The next day he held perfectly still on the little mobile bed in the machine.  They didn't sedate him and I'm so glad because the sedation process is very taxing.  He even held still when his nose itched. He just wiggled it and asked me to scratch it for him!!!!  He can handle it just fine when the lens of the machine comes to within a centimeter of his nose.  The scans took 2 hours and they even had to redo one bit because there was a spot of urine on his clothes -- he's a boy -- and that would "glow" in the images. 

He got to watch his top choice of the movies they have in the Nuclear Medicine area: The Letter Factory.  He's patient and "listens" to the movie while his head is being scanned.  When that was over he chose Pokemon and fell in love with Pikachu.  He has this plastic Pikachu from McDonalds (There's no excuse, I know.  We all work so hard to save his little life and then we parents take him to McDonalds) and ever since he's been telling Luis and I that he'd love it if he'd fall asleep and wake up and his Pikachu would be real.  When we tell him that might not  happen (we're such wet blankets) he says Luis and he can make a robot Pikachu. 

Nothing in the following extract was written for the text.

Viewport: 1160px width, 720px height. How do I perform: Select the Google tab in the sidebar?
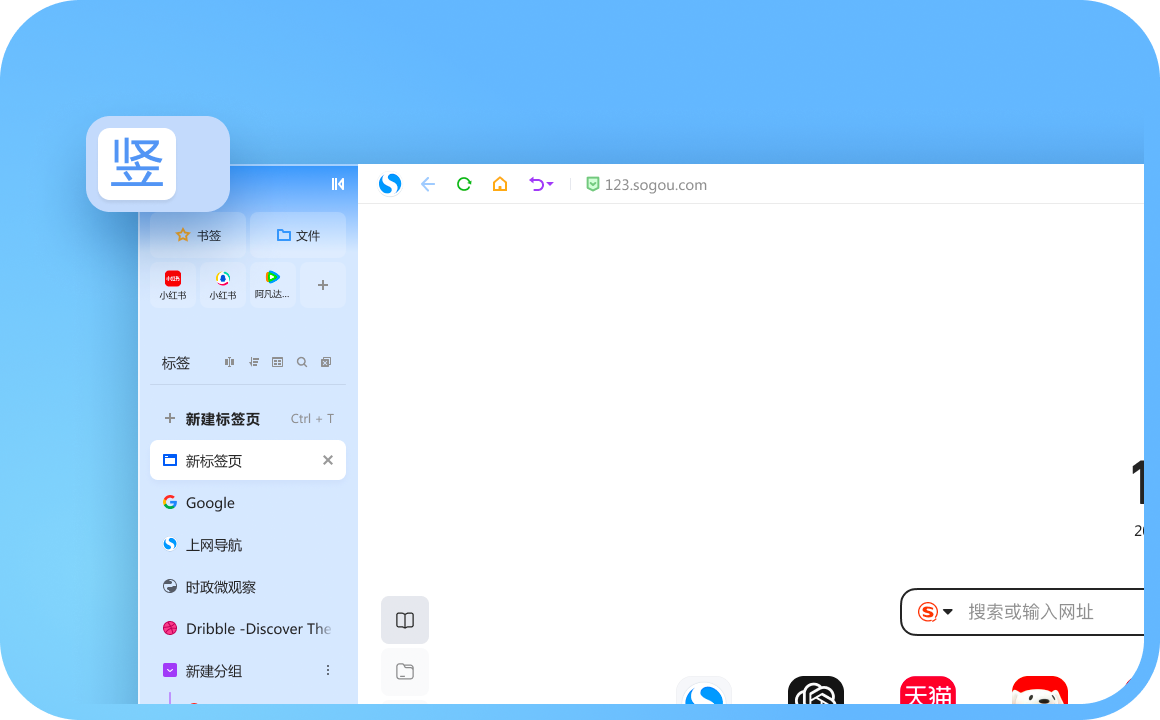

On the third day he  did the quick comparison scan and only got to the "B" on "Letter Factory" because the scan was so quick.  The day before we went to Vancouver, I had him in stitches when we did our usual conversation about what was going to happen when we went back to the hospital.  The second day scan is so that they can compare to the one from the day before and rule out any stool that they see in there. I guess it "glows" too.  I told Rene that he'd have to go poop so that they wouldn't have to look at his poop on the screen.  He giggled and giggled and asked me to tell him more.  I figured out how to say "poop" in a funny voice as many times as I could while talking about the scans.

The whole time at the hospital and Ronald McDonald House he enjoyed hugging people and re-connecting after not seeing them for a while.  One volunteer who had spent hours playing with him in evenings at the Ronald McDonald House came by just to see us. We were so honoured. I couldn't believe it but a year had gone by since we'd seen her.  We've had colds on some of our most recent trips to Vancouver and haven't been able to stay at RMH.  It was good to see and hug everyone.

Rene enjoyed seeing his doctor, "favourite nurse," and others.  He gave his doctor a painting of a turkey he'd done at school.

We tell ourselves and everyone tells us that Rene won't relapse and not to even think about it, but the fear creeps in anyways. I was bouncing around after we got the results. What a relief.  The cancer will do what it does, but every time we go, we have it in the back of our heads that we could get devastating news.  It's a real relief NOT to get that news.